6. Connection adapter
2) Sucking and beating the mixture up and down for 15 times by using a small-sized pipettor in the box body and uniformly mixing the mixture;
3) reaction conditions are as follows: incubate at 25 ℃ for 15 minutes.
7. Selective recovery of DNA fragments ligated to adaptor
1) Thoroughly mixing AMPure magnetic beads in the fifth reagent chamber by sucking and beating the fifth reagent chamber for 15 times up and down through a small-sized pipettor in the box body, and then transferring 60 mu l of magnetic bead liquid into the eighth reagent chamber;
2) sucking and beating for 10 times up and down by using a small-sized pipettor in the box body, and standing for 5 minutes at room temperature;
3) lifting the magnetic frame to eight positions of the reagent chamber, standing for 10 minutes to separate the magnetic beads from the supernatant solution;
5) lowering the magnetic frame, sucking 200 mu l of 80% ethanol in the reagent cabin six to the reagent cabin eight, and standing for 60 seconds;
6) lifting the magnetic frame to eight positions of the reagent cabin, standing for 10 minutes to separate the magnetic beads from the supernatant solution, sucking the supernatant in the reagent cabin eight, and transferring the supernatant to a waste liquid tank;
8) standing for 10 minutes at room temperature to dry the magnetic beads in the air;
9) and lowering the magnetic frame, sucking 30 mu l of clean-free Water in the reagent chamber four into the reagent chamber eight, sucking up and down 10 times by using a small-sized pipettor in the box body, and standing for 5 minutes at room temperature.
8. PCR amplification
The reaction procedure was as follows: pre-denaturation at 98 ℃ for 2 min; denaturation at 98 ℃ for 30 s; annealing at 65 ℃ for 30 s; extension at 72 ℃ for 60 s; 10 cycles; final extension at 72 ℃ for 4 min.
9. PCR product purification
1) Thoroughly mixing AMPure magnetic beads in the fifth reagent chamber by sucking and beating the fifth reagent chamber for 15 times up and down through a small-sized pipettor in the box body, and then transferring 40 mu l of magnetic bead liquid into the ninth reagent chamber;
2) sucking and beating for 10 times up and down by using a small-sized pipettor in the box body, and standing for 5 minutes at room temperature;
3) lifting the magnetic frame to a ninth position of the reagent chamber, and standing for 10 minutes to separate the magnetic beads from the supernatant solution;
4) sucking the supernatant in the reagent cabin nine, and transferring the supernatant to a waste liquid tank;
5) lowering the magnetic frame, sucking 200 mu l of 80% ethanol in the reagent cabin VI to the reagent cabin ninth, and standing for 60 seconds;
6) lifting the magnetic frame to a ninth position of the reagent chamber to separate the magnetic beads from the supernatant solution, standing for 10 minutes, sucking the supernatant in the ninth position of the reagent chamber, and transferring the supernatant to a waste liquid tank;
8) standing for 10 minutes at room temperature to dry the magnetic beads in the air;
9) lowering the magnetic frame, sucking 40 mu l of clean-free Water in the reagent chamber four into the reagent chamber nine, sucking up and down 10 times by using a small-sized pipettor in the box body, and standing for 5 minutes at room temperature;
10) and lifting the magnetic frame to a nine-position reagent chamber to separate the magnetic beads from the PCR products.

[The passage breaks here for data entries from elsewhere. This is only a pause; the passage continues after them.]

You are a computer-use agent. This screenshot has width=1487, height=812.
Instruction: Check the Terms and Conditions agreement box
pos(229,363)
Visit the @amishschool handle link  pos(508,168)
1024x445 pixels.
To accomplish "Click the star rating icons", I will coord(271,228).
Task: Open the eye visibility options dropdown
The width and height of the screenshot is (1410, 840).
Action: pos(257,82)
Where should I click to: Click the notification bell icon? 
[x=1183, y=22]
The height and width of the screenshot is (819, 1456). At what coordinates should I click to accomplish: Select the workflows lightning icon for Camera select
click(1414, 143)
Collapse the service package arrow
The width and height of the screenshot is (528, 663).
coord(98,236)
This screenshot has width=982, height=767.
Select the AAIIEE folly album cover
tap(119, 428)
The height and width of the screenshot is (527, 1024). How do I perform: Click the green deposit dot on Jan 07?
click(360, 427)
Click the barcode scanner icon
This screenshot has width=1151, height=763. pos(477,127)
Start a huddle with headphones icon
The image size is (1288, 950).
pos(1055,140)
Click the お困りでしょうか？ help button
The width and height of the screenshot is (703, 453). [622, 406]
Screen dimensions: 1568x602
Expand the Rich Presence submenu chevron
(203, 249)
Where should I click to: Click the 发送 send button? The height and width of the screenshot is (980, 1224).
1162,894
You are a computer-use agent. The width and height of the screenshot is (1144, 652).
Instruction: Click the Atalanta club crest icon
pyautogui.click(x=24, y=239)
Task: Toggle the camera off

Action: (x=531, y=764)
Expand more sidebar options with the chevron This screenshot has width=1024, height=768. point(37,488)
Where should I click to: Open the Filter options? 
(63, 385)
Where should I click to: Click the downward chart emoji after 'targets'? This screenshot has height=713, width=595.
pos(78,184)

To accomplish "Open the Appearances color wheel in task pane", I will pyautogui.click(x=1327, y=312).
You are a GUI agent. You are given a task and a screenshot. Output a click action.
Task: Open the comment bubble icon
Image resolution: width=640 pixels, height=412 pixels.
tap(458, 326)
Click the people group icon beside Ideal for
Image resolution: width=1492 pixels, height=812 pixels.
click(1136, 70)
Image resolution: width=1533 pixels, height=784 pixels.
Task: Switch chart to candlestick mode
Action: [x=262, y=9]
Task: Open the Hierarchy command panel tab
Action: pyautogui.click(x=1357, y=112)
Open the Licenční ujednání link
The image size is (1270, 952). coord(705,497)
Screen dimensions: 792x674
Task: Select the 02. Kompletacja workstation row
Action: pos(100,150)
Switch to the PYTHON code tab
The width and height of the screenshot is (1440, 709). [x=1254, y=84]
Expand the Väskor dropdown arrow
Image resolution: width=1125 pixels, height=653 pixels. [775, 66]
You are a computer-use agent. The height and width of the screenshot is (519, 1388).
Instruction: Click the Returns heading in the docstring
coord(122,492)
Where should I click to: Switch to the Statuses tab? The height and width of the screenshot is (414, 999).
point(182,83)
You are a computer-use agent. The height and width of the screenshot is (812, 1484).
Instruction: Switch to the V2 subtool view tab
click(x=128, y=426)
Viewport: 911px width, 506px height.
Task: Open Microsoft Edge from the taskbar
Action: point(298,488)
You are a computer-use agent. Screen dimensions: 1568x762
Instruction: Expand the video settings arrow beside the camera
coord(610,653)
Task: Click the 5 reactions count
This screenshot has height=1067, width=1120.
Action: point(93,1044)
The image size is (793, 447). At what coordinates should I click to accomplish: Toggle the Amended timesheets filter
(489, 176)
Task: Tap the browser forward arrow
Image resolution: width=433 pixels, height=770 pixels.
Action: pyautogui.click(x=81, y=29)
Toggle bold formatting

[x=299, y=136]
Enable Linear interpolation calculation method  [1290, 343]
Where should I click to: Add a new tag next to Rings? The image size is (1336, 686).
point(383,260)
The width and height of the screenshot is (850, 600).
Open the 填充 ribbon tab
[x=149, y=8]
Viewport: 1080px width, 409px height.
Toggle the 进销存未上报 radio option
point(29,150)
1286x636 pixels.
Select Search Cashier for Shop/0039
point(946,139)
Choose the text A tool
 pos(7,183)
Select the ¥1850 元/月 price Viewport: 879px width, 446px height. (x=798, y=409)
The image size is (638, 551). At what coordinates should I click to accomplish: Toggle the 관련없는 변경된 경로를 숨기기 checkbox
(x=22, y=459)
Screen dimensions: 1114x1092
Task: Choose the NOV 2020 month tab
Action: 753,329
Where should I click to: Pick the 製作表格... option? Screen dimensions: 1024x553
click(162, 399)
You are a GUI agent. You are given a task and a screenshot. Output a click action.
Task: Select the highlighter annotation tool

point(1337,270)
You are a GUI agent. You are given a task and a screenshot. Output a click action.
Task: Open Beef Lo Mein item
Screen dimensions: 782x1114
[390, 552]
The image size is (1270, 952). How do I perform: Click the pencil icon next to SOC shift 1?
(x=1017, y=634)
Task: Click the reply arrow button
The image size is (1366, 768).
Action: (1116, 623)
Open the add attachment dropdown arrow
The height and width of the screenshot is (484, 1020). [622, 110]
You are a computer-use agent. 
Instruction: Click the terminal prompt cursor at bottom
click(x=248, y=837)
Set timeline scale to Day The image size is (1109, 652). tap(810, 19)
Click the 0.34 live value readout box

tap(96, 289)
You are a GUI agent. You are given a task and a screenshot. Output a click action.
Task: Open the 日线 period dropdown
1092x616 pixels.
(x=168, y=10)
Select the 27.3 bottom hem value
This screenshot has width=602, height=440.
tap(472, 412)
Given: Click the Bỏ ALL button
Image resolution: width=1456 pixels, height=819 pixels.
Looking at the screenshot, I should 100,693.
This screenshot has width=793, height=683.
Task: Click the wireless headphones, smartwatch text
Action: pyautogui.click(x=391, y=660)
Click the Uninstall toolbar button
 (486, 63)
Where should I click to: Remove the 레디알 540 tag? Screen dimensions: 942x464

10. Removing the PCR product
Transferring 30 mu l of the PCR purified solution in the reagent chamber nine to a library collecting pool, and moving the PCR purified cDNA solution out of the box body from the outside through a library transfer hole, wherein the PCR purified cDNA solution can be taken to a sequencing platform for cluster generation and sequencing, and the cDNA library can also be stored at-20 ℃.
The rest is the same as in example 4.